Come torre campanaria venne utilizzata per la Chiesa di S. Nicola, di cui resta in piedi la sola facciata. Venne distrutta dal terremoto del 1915. Da alcune stime sembra che la sua costruzione risalga al XV secolo, utilizzando il granaio dell'ormai diruto castello.

Proseguendo verso destra, si arriva ad un bel vedere della Valle del Sagittario.

Andando sempre verso destra si arriva alla Chiesa di S. Domenico Abate, edificata tra la fine del 1800 e gli inizi del 1900, sulla stessa area, dove sorgeva una piccola cappella dedicata al Santo. La costruzione è maestosa e all'interno c'è un ottimo equilibrio di spazi. Oltre alla Statua del Santo, appesa al muro c'è una campanella, che la tradizione vuole che preservi dal mal di denti, se viene fatta suonare, tirando con la bocca la cordicella.

Da una stradina laterale si va alla Fonte Medioevale, a tre archi ogivali, del secolo XIII. Da qui si ritorno al punto di partenza o per Ie stradine de] centro storico o per la strada nuova che costeggia l'abitato.  

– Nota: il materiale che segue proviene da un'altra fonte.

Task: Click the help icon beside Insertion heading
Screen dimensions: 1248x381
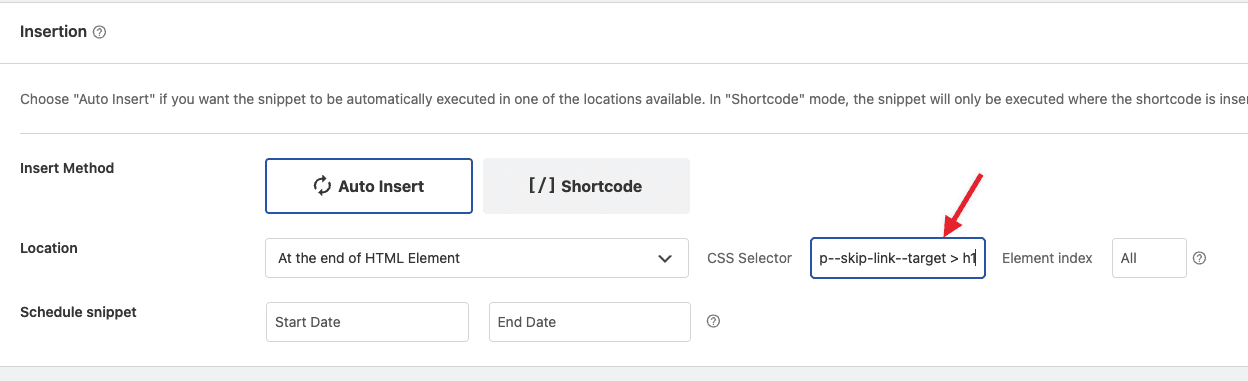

La festa di San Domenico e l'offerta rituale dei serpari

La festa più grande e che rende Cocullo nota in tutto il mondo è quella dedicata a S. Domenico Abate. Il culto verso questo Santo venne propagato dai monaci di S. Pietro in Lago, che nel paese avevano la Rettoria Curata di S. Giovanni in Campo. Secondo la leggenda, invece, il culto si sarebbe originato da alcuni miracoli che il Santo compì nell'attraversare il territorio di Cocullo.

Delle numerosi tradizioni popolari, legate a questo culto, resta quella di mettere, prima della processione, attorno alla statua del Santo, serpi vive, in segno di omaggio. I rettili vengono catturati qualche giorno prima dai serpari.

Questi la mattina della festa sostano in piazza per mettere a tutti di toccare e farsi fotografare con i serpenti, che, come per miracolo, sono di una docilità incredibile.

Prima dell'inizio della processione, sul sagrato circondano la statua del Santo della loro "offerta". I rettili restano docili sino alla fine della processione. Poi vengono di nuovo lasciati liberi nei luoghi dove sono stati catturati.

Alla festa arrivano diverse compagnie di pellegrini, ma quella più nota è la compagnia di Atina (Fr.), che si fa accompagnare da suonatori di zampogne, mentre raggiunge in processione, dalla periferia del paese, la chiesa del Santo.

Arrivano anche migliaia di fedeli e curiosi da ogni parte d'Italia, nonché centinaia di bancarelle con mercanzie di ogni genere.

L'usanza dell'offerta delle serpi è l'omaggio che i Cocullesi rivolgono al Santo, che, secondo la leggenda, li liberò dal pericolo di questi rettili.

Al di là della leggenda, va detto che nell'antichità in queste zone era diffuso il culto verso la dea Angizia, sorella di Circe, protettrice dai morsi velenosi e che molti esercitavano la professione di serpari, conoscendo l'arte di maneggiare i serpenti e i rimedi contro il veleno.